1/2 cup unsweetened shredded coconut, toasted 

Preparation

In a bowl, whisk together flour, cacao, salt, cinnamon, cardamom, nutmeg, and cloves. In a large bowl, beat butter with granulated and brown sugars until light and fluffy, 4 to 6 minutes. Add vanilla; beat 30 seconds more.

Scrape down sides of bowl, then add flour mixture; beat on low until a cohesive dough forms. Turn out onto a large piece of plastic wrap. Fold plastic over dough and form into a log about 2 inches in diameter and 6 inches long. Refrigerate at least 2 hours and up to 1 day.

Preheat oven to 325°F. Using a sharp knife, slice dough into 1/2-inch-thick rounds, turning log slightly with each slice (this helps keep a round shape as you cut). Place rounds about 1 inch apart on parchment-lined baking sheets. Bake until firm in center and slightly darker around edges, 13 to 15 minutes. Let cool on sheets 5 minutes, then transfer to wire racks; let cool completely.

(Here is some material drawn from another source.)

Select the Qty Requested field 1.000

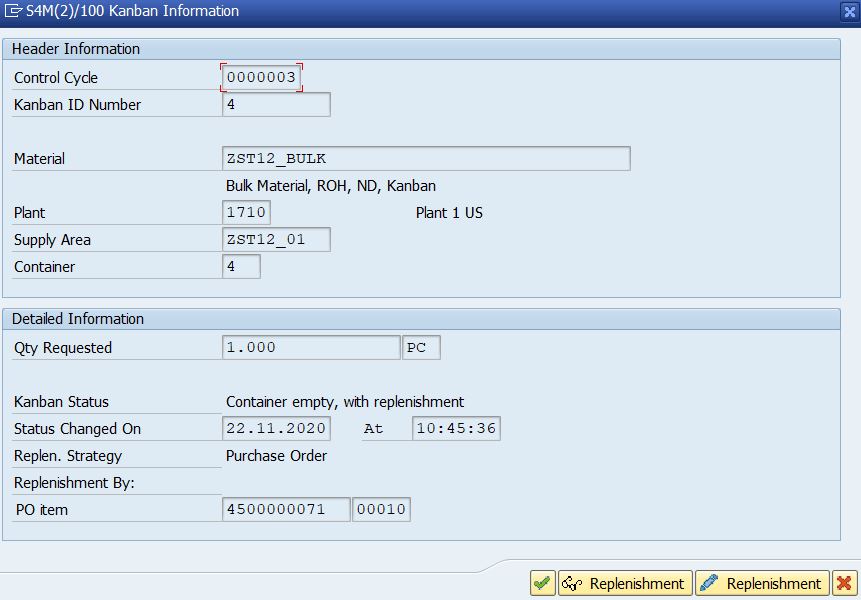[311, 347]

Stir together confectioners’ sugar and 2 tablespoons coconut milk in a small bowl until thick and pourable. (If glaze is too thick, add more coconut milk, 1 teaspoon at a time, until you reach desired consistency.) Hold a cookie over bowl and spoon glaze over half of it, letting excess drip back into bowl. Keep spooning glaze over cookie until it forms an even layer.

Return cookie to rack and sprinkle with toasted coconut down center edge of glaze. Repeat with remaining cookies. Let stand until glaze sets, 1 to 2 hours. Cookies can be stored in an airtight container at room temperature up to 3 days.